* ANGEZEIGTER TEXTAUSZUG:
________________________

Der Staat Israel scheint in den totalen Kriegsmodus gegen die „Achse des Widerstands“ der Verbündeten des Irans übergegangen zu sein und strebt eine drastische Verschiebung des regionalen Kräfteverhältnisses an.

Wie Benjamin Netanjahu in seiner kämpferischen Rede vor den Vereinten Nationen verkündete, führt Israel einen Krieg an „sieben Fronten“: Nämlich dem Völkermord im Gazastreifen, der sich in Form von Siedlerangriffen ausbreitet, die von den Streitkräften im Westjordanland unterstützt werden; die Offensive im Libanon, die mit den explodierenden Pagern begann und in der Ermordung von Hassan Nasrallah gipfelte – als ikonischer Hisbollah-Führer genoss er das Prestige, als einziger in der Lage gewesen zu sein, Israel im Libanonkrieg 2006 zu besiegen; gezielte Bombenanschläge auf iranischem Gebiet, wo der Führer des politischen Flügels der Hamas, I. Haniyeh, ermordet wurde; sowie Angriffe auf die Houthis im Jemen und pro-iranische Milizen in Syrien und im Irak. Netanjahu machte deutlich, dass das eigentliche Ziel dieser Botschaften der Iran ist, den er daran erinnerte, dass es keinen Ort gibt, den „der lange Arm Israels“ nicht erreicht.

Ermutigt durch den Schlag gegen die Hisbollah, die nun praktisch kopflos ist und sich vorerst in einem Schockzustand befindet, hat Netanjahu die militärischen Einsätze verdoppelt. Nun begann die israelische Armee IDF mit einem offenbar begrenzten Vorstoß in den Südlibanon. In der Zwischenzeit geht der Beschuss weiter und erreicht zum ersten Mal seit dem Krieg von 2006 das Zentrum von Beirut. Zu diesem Zeitpunkt sehen Bezirke der libanesischen Hauptstadt bereits wie eine sepiafarbene Postkarte von Gaza aus: unaufhörlicher Beschuss ziviler Ziele, Tausende von Tote, Hunderttausende von Vertriebenen, ganze Familien, die auf ihrer eiligen Flucht im Freien, in öffentlichen Parks und sogar am Strand schlafen mussten.

________________________

* ERFASSTE ANGABEN:
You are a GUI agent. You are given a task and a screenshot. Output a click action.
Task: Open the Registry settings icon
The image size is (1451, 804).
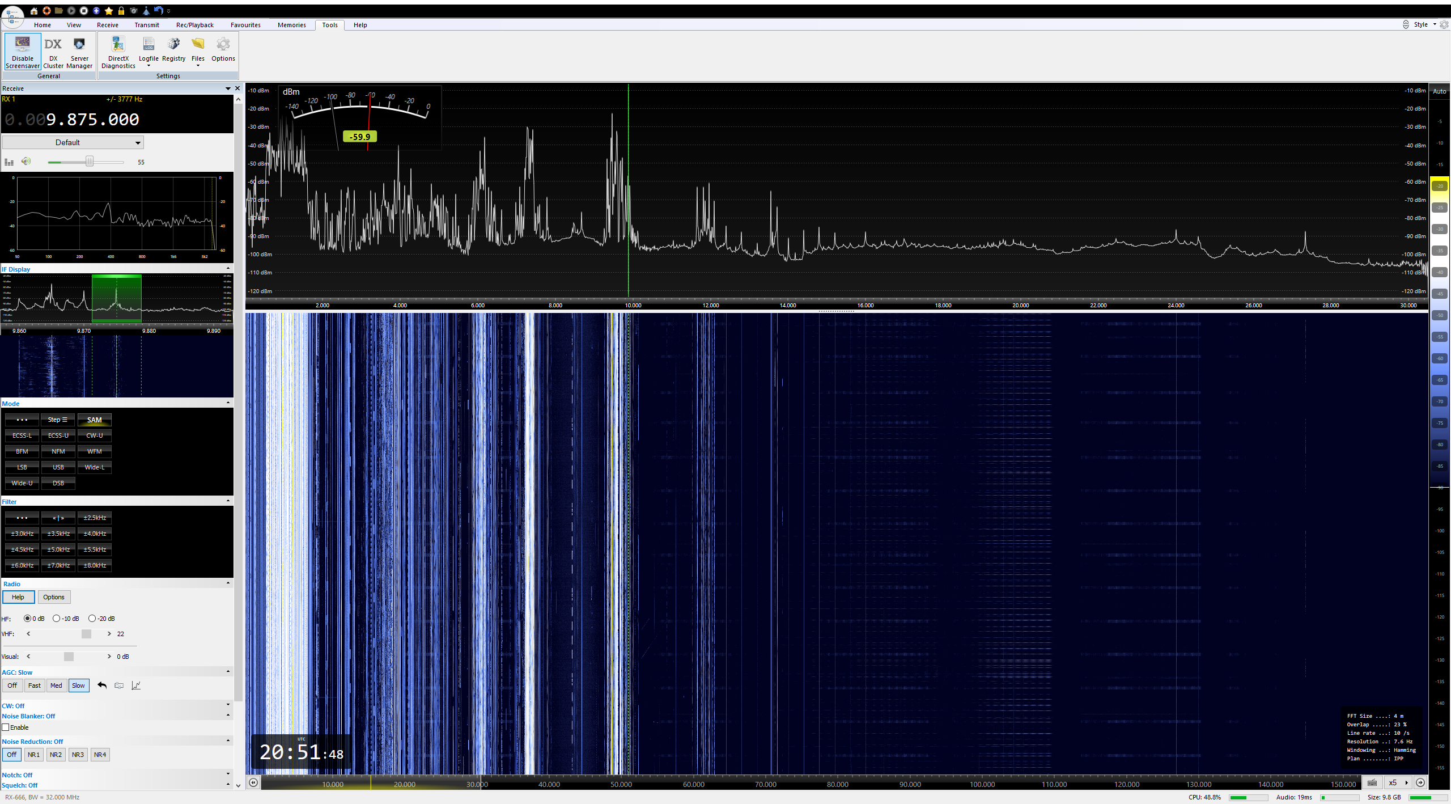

________________________

* ARBEITSAUFTRÄGE:
a - Gib aus dem Textauszug über Israels Krieg an mehreren Fronten den Abschnitt wieder, der mit den Worten „Ermutigt durch den“ anfängt und mit „Strand schlafen mussten.“ aufhört.
b - Wer wurde laut dem Textauszug über Israels Krieg an mehreren Fronten auf iranischem Gebiet ermordet?
c - Schreib den Textauszug über Israels Krieg an mehreren Fronten im Anschluss an seinen letzten Satz weiter.

* LÖSUNGEN PRO AUFGABE:
a -
Ermutigt durch den Schlag gegen die Hisbollah, die nun praktisch kopflos ist und sich vorerst in einem Schockzustand befindet, hat Netanjahu die militärischen Einsätze verdoppelt. Nun begann die israelische Armee IDF mit einem offenbar begrenzten Vorstoß in den Südlibanon. In der Zwischenzeit geht der Beschuss weiter und erreicht zum ersten Mal seit dem Krieg von 2006 das Zentrum von Beirut. Zu diesem Zeitpunkt sehen Bezirke der libanesischen Hauptstadt bereits wie eine sepiafarbene Postkarte von Gaza aus: unaufhörlicher Beschuss ziviler Ziele, Tausende von Tote, Hunderttausende von Vertriebenen, ganze Familien, die auf ihrer eiligen Flucht im Freien, in öffentlichen Parks und sogar am Strand schlafen mussten.

b - I. Haniyeh, der Führer des politischen Flügels der Hamas.

c -
Diese Spur des Todes und der Zerstörung im Nahen Osten, die der israelische Staat gelegt hat – 42.000 getötete Palästinenser:innen im Gazastreifen, weitere 700 im Westjordanland und fast 2.000 bei den ersten Bombardierungen im Libanon – ist auch ein Werk des Westens. Trotz der enormen internationalen Ablehnung der israelischen Kriegsverbrechen und der zunehmenden Isolierung des Landes genießt Netanjahu die bedingungslose Unterstützung der USA und europäischer Mächte wie Deutschland, Frankreich und Großbritannien (zusammen mit Bütteln wie dem argentinischen Präsidenten Milei), die ihn mit Waffen und diplomatischer Deckung für seine völkermörderischen Kriege versorgen. Präsident Joe Biden, die Demokratische Kandidatin und derzeitige Vizepräsidentin Kamala Harris und der Republikanische Kandidat Donald Trump sind allesamt überzeugte Verfechter:innen der strategischen Allianz mit dem zionistischen Staat. Abgesehen von etwaigen Reibereien zwischen dem Weißen Haus und Netanjahu betrachtete „Völkermord-Joe“ die Ermordung Nasrallahs als eine „Maßnahme der Gerechtigkeit “ und hat seine militärische und finanzielle Unterstützung Israels beständig beibehalten und seine militärische Präsenz in der Region für den Fall eines iranischen Angriffs auf den zionistischen Staat verstärkt.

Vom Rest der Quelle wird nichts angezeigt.